INSTRUCTIONS FOR THE TASK - Drop every picture and copy exactly the lines from the one with "The height and" through the last line of the listing below.

--- START ---

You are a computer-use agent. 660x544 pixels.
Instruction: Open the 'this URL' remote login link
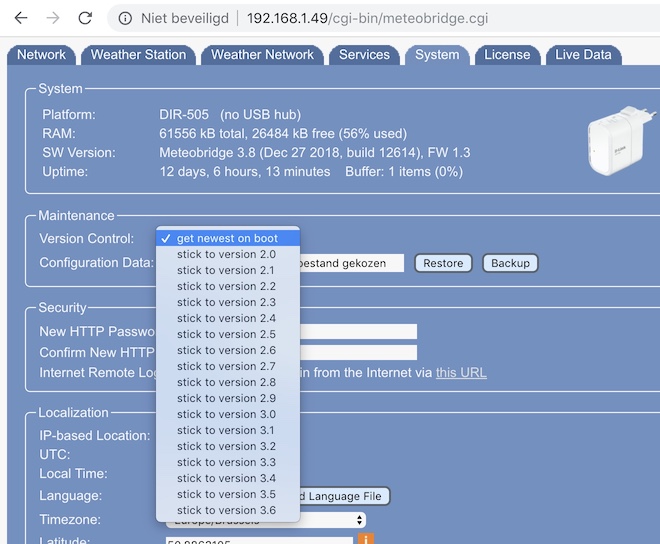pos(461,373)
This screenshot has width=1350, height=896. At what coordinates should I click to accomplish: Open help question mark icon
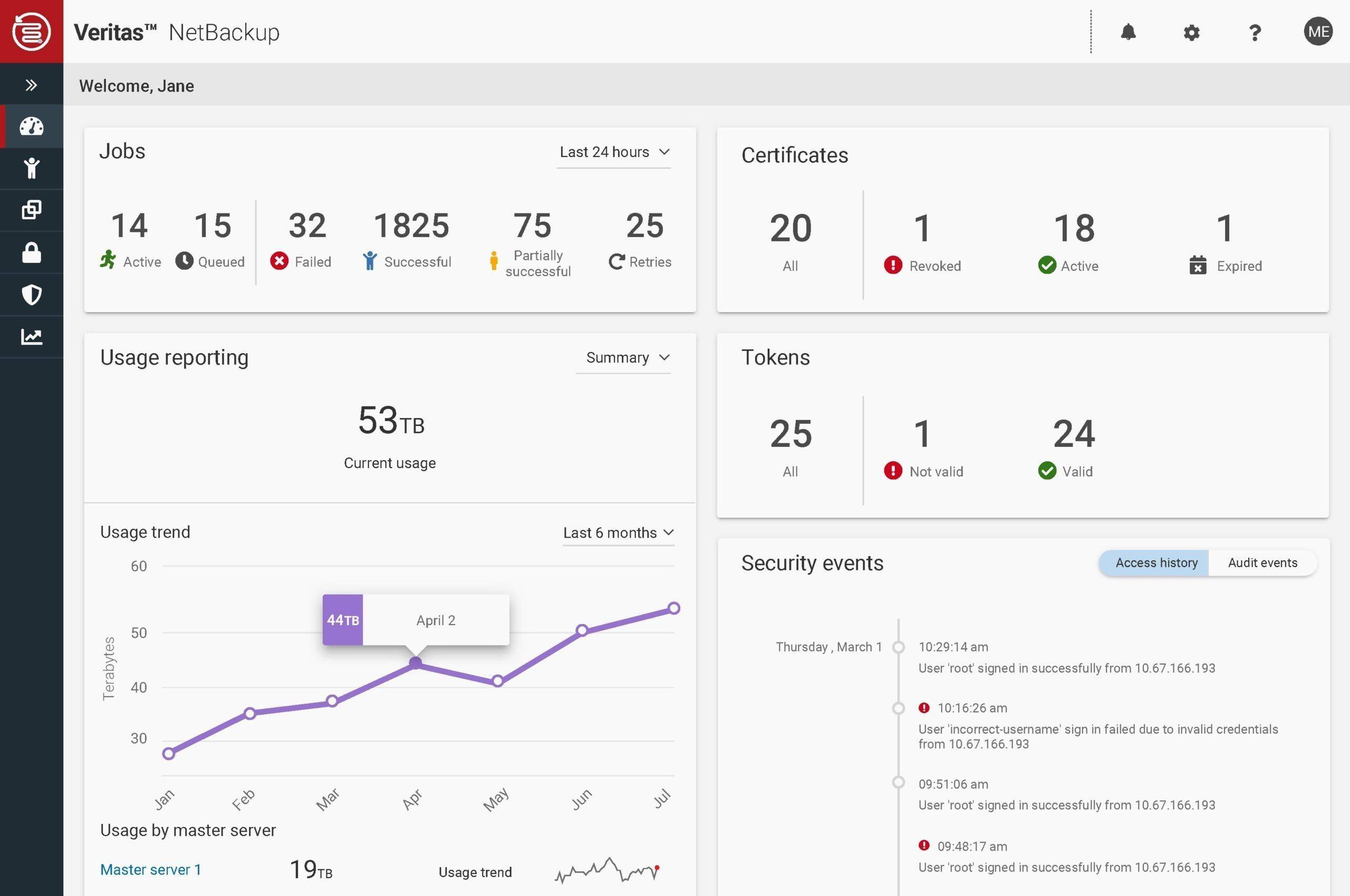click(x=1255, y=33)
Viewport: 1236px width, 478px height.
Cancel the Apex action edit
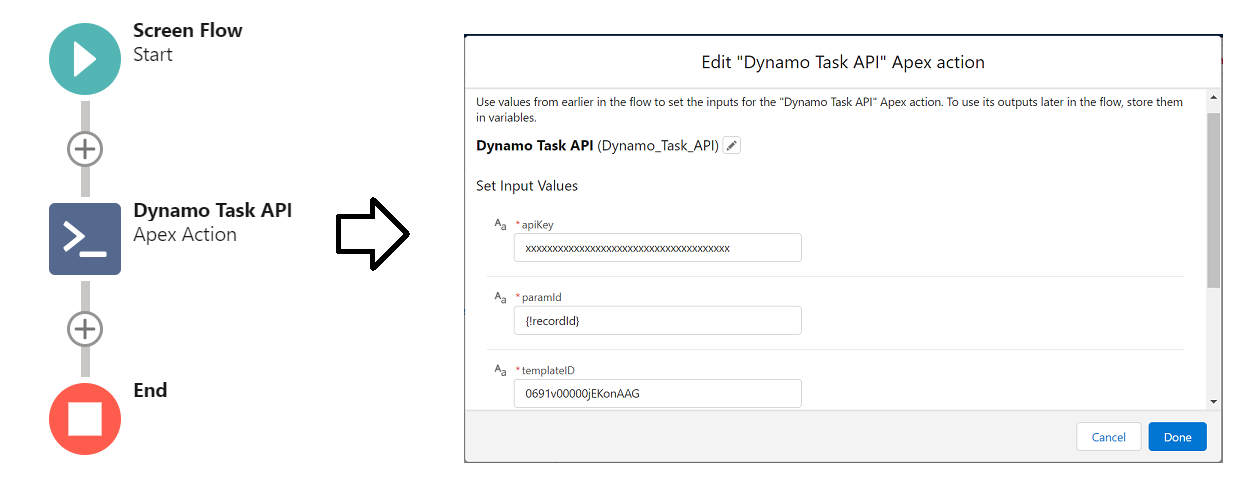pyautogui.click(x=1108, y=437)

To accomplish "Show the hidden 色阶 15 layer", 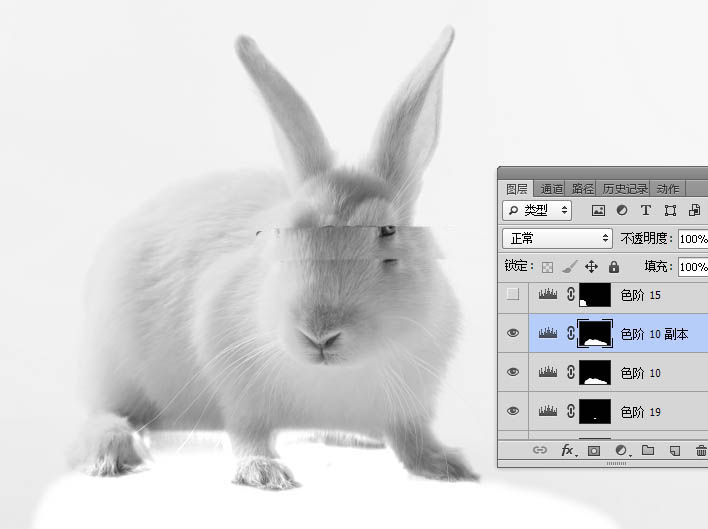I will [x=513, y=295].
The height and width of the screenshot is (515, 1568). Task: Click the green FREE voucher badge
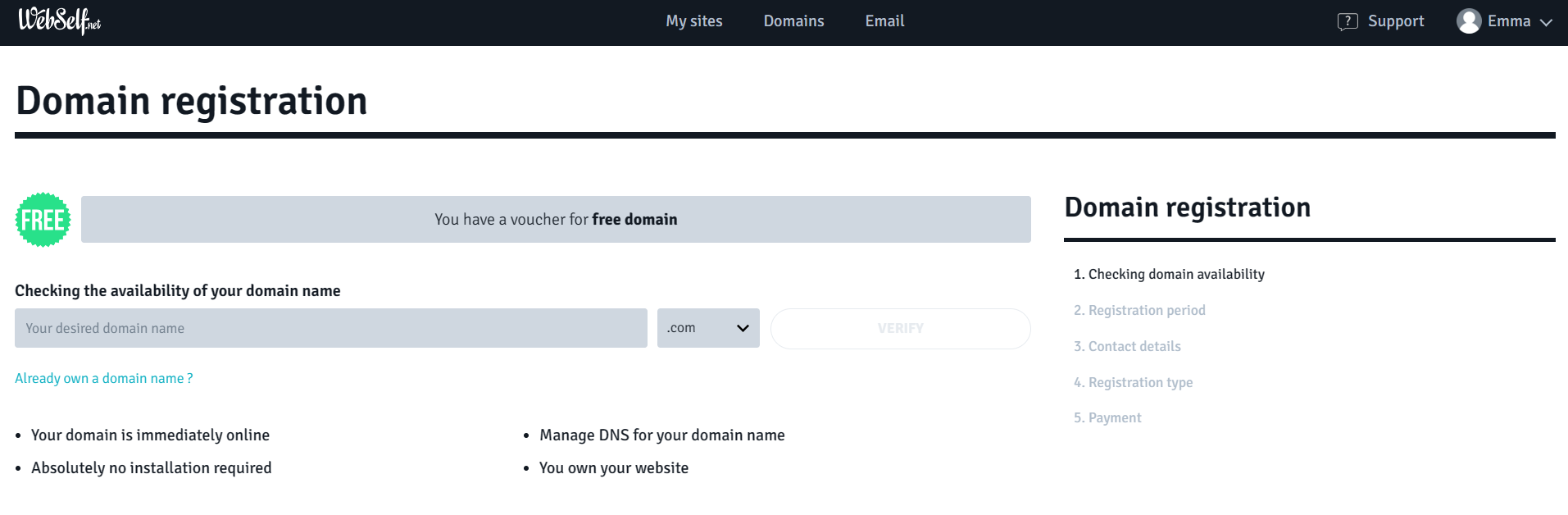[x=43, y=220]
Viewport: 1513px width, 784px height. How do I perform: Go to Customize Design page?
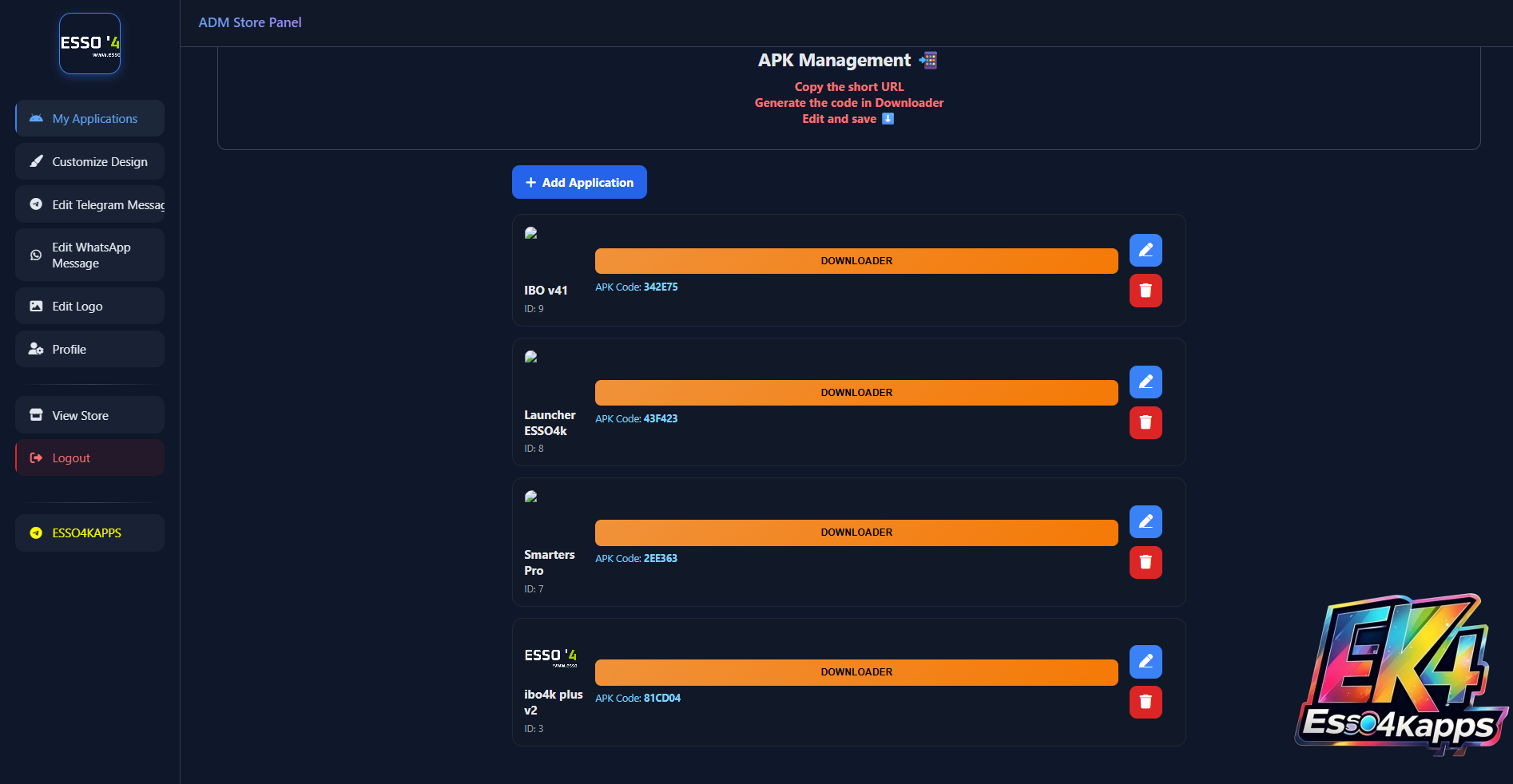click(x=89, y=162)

--- END ---

RESULT BELOW -
The height and width of the screenshot is (515, 1568). Task: Click the green FREE voucher badge
[x=43, y=220]
Viewport: 1513px width, 784px height. How do I perform: Go to Customize Design page?
click(x=89, y=162)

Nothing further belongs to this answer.